Nice catchin! I like the "stole/borrowed" part LOL


----------



## redbug (Mar 19, 2008)

nice job you keep catchin those bigguns i'll take the dink award!


----------



## boathauler32 (Mar 19, 2008)

Nice, its about time, but next time get my company logo in the picture a bit better


----------



## BassAddict (Mar 19, 2008)

redbug said:


> nice job you keep catchin those bigguns i'll take the dink award!



Just cant win................................. I go after dinks I catch decent fish..................... :roll: :roll: :roll:


----------



## mtnman (Mar 19, 2008)

Nice fish man. If fishing for dinks catches you bigger fish im gonna change my strategy.


----------



## whj812 (Mar 19, 2008)

Nice fish there!!!


----------



## BassAddict (Mar 19, 2008)

mtnman said:


> Nice fish man. If fishing for dinks catches you bigger fish im gonna change my strategy.



Either that or our baits are better than i thought they are.


----------



## slim357 (Mar 20, 2008)

way to go bass, much more respectable fish


----------



## Captain Ahab (Mar 20, 2008)

Bass = you are slipping, I might take you dink king title.

Nice fishy


----------



## shamoo (Mar 20, 2008)

Way to go Mr.bassaddict, nice bass, glad the "shamoo-no" spirex is working for ya :wink:


----------



## BassAddict (Mar 20, 2008)

shamoo said:


> Way to go Mr.bassaddict, nice bass, glad the "shamoo-no" spirex is working for ya :wink:



shamoo i think you changed me from not needing a spinning rig to not being able to go out fishing without one!!!!!


----------



## shamoo (Mar 20, 2008)

I hear ya my friend


----------



## mr.fish (Mar 20, 2008)

Nice catch, and awesome rod. Ugly stik, one of my favorites.


----------



## BassAddict (Mar 22, 2008)

mr.fish said:


> Nice catch, and awesome rod. Ugly stik, one of my favorites.
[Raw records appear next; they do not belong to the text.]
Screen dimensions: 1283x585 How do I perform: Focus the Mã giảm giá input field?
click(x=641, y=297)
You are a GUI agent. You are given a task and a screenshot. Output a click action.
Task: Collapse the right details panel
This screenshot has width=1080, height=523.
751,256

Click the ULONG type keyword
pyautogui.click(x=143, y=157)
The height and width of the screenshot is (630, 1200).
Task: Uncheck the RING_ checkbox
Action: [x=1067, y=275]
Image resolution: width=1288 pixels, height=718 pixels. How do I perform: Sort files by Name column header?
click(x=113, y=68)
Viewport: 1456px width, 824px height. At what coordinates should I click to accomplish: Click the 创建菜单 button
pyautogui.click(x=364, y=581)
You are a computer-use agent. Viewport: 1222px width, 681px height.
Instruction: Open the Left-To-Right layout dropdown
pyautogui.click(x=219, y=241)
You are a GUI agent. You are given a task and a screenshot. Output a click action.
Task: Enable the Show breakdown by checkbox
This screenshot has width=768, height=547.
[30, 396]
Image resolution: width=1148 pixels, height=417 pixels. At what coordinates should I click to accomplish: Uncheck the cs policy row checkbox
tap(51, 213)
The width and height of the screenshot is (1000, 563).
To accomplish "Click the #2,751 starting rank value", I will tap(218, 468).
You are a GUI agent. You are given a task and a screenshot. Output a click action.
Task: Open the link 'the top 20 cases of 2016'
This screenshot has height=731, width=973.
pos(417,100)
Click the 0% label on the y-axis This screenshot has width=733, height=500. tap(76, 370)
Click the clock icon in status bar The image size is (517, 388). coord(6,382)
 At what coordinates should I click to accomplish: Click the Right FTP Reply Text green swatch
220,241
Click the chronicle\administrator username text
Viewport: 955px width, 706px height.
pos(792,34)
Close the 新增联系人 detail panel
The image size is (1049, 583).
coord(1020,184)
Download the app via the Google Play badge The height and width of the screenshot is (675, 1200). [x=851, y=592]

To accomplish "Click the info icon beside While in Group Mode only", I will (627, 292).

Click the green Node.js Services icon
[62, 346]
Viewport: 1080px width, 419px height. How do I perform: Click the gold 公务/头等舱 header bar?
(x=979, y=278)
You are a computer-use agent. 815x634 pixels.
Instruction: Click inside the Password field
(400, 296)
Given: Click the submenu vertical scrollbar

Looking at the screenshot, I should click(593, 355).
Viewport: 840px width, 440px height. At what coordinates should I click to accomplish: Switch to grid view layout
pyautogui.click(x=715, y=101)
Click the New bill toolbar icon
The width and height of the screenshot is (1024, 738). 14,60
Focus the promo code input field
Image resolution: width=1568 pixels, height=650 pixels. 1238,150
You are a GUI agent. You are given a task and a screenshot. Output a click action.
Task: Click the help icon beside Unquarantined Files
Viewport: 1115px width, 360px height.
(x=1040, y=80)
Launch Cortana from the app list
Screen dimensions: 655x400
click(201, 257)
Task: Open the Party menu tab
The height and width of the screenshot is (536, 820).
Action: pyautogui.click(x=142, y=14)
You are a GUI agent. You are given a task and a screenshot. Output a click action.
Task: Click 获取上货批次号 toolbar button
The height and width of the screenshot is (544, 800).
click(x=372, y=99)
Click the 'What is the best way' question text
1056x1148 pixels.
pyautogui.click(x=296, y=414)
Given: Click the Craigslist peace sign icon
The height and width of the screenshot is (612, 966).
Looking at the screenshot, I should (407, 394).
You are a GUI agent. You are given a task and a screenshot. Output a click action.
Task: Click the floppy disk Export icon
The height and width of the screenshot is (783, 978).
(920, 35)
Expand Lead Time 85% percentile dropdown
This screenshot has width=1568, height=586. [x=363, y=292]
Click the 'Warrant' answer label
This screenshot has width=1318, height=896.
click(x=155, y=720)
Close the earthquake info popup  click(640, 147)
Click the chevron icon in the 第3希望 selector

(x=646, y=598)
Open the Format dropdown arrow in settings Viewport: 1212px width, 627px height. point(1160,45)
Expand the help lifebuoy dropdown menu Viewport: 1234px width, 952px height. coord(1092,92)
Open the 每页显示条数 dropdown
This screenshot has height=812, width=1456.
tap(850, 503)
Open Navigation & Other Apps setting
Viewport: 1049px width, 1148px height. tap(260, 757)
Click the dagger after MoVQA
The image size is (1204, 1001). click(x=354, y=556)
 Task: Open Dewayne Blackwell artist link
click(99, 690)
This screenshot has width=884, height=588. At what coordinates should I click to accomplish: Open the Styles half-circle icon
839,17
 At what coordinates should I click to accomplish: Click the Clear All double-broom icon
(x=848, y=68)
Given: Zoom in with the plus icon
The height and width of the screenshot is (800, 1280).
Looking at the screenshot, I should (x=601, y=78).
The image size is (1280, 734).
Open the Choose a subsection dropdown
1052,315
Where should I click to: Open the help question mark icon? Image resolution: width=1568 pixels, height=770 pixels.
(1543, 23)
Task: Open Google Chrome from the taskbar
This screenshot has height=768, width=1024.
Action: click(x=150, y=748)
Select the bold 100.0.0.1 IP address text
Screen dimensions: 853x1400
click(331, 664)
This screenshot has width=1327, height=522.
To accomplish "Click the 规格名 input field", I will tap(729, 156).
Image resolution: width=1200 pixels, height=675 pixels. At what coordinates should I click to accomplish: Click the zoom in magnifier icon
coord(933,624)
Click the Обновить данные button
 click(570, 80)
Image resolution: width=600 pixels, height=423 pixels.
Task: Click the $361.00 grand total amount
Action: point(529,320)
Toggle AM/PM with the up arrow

Thanks Fish, and if I wasent so sure it would get me a severe beating id sell ya the rod cheap. I hate ugly sticks, there is just too much wobble for me on the cast, but untill i can get to walmart and buy my cheap a$$ a 7 footer itll have to do.


----------



## BassAddict (Mar 22, 2008)

Fishin NJ said:


> Your going to put a walmart special rod over a ugly stick? Weird standards :?



Yes id take a walmart Shakespeare over an ugly stick which they also sell at walmart any day


----------